Dorrance, of course, is still going strong, and Roy Williams, one of Smith’s successors to the Carolina Basketball Empire, has won two of his own national titles and will be a preseason favorite to bring home a third in 2012. But Smith’s legacy, Dorrance and Ol’ Roy all have to step aside this time of the year.

Carolina is a baseball school.

What Mike Fox has done with the once-sleepy version of the national pastime at UNC is no less amazing than what Smith and Dorrance have accomplished in their sports. Remember, in the days Carolina was coached by Walter Rabb and Mike Roberts, the diamond Tar Heels were what most amateur baseball represents in this country — a sweet way to move from spring through summer. The old stadium beside Avery Dorm usually had a few hundred fans in the stands when the Tar Heels played. Sure, an occasional Duke or N.C. State series brought bigger crowds, but those games were for local pride as Clemson generally owned the ACC and contended for the College World Series.

When the ACC expanded for football reasons, it really screwed the pooch in basketball but over 12 years the additions of Florida State and Miami had the most impact on baseball. While the two Sunshine State schools were diamond-dominators, that began to change when UNC hired Fox, who had played on one of the Tar Heels’ two previous College World Series teams in 1978.

It took Fox a few years, but he figured out why it seemed so hard to reach the hallowed aura of Omaha, Nebraska. Since Chad Flack’s dramatic home run in the regional round at Alabama five years ago, Carolina has unlocked the key to the baseball promised land.

Of course, it’s not ALL coaching, and Fox has used the pristine Carolina campus and a $26 million renovation of Boshamer to attract some of the best talent in the country, most up and down the east coast, particularly Rye, New York, in Westchester County, which sent the Moran brothers here 25 years after their uncle B.J. Surhoff starred for the Mike Roberts Tar Heels on the way to becoming a Major League All-Star.

Brian Moran, a lefty reliever for Fox with a 90-8 strikeout-walk ratio, came to UNC as a walk-on and grew into one of the best relief pitchers in the nation before nailing down the last out that sent Carolina to the CWS in 2009. Brian is rising steadily in the Seattle Mariners organization and should be in The Show before too long.

Freshman Colin Moran, Brian’s younger brother, is an even better story.
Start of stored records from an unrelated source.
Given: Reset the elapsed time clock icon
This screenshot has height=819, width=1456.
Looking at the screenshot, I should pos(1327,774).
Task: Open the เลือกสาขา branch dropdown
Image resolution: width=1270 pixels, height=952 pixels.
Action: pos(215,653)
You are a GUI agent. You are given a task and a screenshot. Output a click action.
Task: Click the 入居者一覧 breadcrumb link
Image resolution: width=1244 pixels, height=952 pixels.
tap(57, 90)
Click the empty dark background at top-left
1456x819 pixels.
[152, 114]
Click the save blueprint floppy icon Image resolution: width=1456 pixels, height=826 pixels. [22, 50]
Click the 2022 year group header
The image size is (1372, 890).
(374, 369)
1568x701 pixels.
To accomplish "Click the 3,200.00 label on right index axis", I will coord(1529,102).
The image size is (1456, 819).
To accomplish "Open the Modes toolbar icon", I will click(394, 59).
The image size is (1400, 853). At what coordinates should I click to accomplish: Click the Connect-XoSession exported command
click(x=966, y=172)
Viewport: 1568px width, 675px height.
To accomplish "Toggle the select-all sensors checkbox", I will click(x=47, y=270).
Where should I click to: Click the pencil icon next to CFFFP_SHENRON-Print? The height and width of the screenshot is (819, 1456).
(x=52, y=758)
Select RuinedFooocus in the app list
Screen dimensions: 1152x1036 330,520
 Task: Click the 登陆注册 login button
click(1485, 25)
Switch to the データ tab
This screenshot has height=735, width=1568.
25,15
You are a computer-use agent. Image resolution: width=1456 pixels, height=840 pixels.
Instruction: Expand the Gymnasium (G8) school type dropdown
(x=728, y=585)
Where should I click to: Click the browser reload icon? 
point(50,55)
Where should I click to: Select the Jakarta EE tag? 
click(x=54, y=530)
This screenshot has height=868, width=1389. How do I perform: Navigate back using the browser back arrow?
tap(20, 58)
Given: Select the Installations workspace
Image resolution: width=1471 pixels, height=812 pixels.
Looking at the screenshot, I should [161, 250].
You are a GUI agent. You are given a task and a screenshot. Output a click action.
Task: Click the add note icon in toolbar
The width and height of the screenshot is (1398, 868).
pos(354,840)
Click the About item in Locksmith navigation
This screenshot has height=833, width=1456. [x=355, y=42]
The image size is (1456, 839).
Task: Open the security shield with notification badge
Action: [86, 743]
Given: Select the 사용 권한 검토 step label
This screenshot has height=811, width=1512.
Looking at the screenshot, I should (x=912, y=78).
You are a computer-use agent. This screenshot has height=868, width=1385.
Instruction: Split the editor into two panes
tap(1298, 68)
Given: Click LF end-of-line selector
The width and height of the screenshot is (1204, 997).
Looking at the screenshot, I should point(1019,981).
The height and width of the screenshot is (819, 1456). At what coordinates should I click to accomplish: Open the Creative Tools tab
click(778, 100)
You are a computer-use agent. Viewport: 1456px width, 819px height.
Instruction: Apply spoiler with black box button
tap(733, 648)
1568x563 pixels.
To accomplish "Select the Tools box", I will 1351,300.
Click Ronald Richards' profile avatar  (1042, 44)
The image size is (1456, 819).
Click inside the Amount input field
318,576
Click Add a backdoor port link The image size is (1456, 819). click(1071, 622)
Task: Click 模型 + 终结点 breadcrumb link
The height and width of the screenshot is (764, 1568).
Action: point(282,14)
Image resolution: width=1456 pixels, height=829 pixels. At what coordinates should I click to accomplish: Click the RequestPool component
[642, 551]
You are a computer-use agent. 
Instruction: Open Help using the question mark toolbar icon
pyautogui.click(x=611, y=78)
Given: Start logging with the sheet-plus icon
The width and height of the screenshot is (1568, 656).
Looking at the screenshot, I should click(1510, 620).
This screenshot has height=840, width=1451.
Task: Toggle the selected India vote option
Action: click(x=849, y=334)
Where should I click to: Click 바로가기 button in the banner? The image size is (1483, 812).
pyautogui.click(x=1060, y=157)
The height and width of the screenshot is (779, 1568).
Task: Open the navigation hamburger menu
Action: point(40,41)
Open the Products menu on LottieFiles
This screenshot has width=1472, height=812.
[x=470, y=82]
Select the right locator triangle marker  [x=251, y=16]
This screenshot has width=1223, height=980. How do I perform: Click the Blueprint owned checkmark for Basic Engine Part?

He came to Carolina on a partial scholarship just hoping to make the active roster. He moved to third base from his natural position at shortstop and not only won a starting spot but was the only Tar Heel to make first team All-ACC while also winning conference Freshman of the Year honors. His .342 batting average is still 50 points lower than Uncle B.J.’s career mark but, hey, the kid will play at least two more seasons in Carolina blue.

The Tar Heels, who rose from unranked by Baseball America in the preseason, to currently No. 7 by USA Today, have other great players and stories, such as sophomore shortstop Levi Michael, who graduated early from high school so he could join spring practice and wound up starting as a freshman; and junior Jacob Stallings, an anomaly as a catcher because he is 6-foot-5 (and fourth in the country at gunning down base-stealers) and because his father, Vanderbilt basketball coach Kevin Stallings, lost the “recruiting” battle to Roy Williams over where Jacob would go to school.

So UNC grad Mike Fox, one of six men to both play and coach in the College World Series, has found the magic formula for Carolina baseball. His teams have missed the NCAA Tournament once since he took over in 1999 and he’s going for his fifth trip to the CWS in the last six years over the next week. Whereas UNC was an irregular qualifier for post-season play before he arrived, Fox figured out that recruiting better players and posting strong regular-season records would give Carolina the cache to earn a high seed and home-field advantage in both the NCAA sub- and super regionals.

Playing at home this time of the year makes it a lot easier to survive and advance. And doing so has turned Carolina into a baseball school during these once sleepy days of late spring.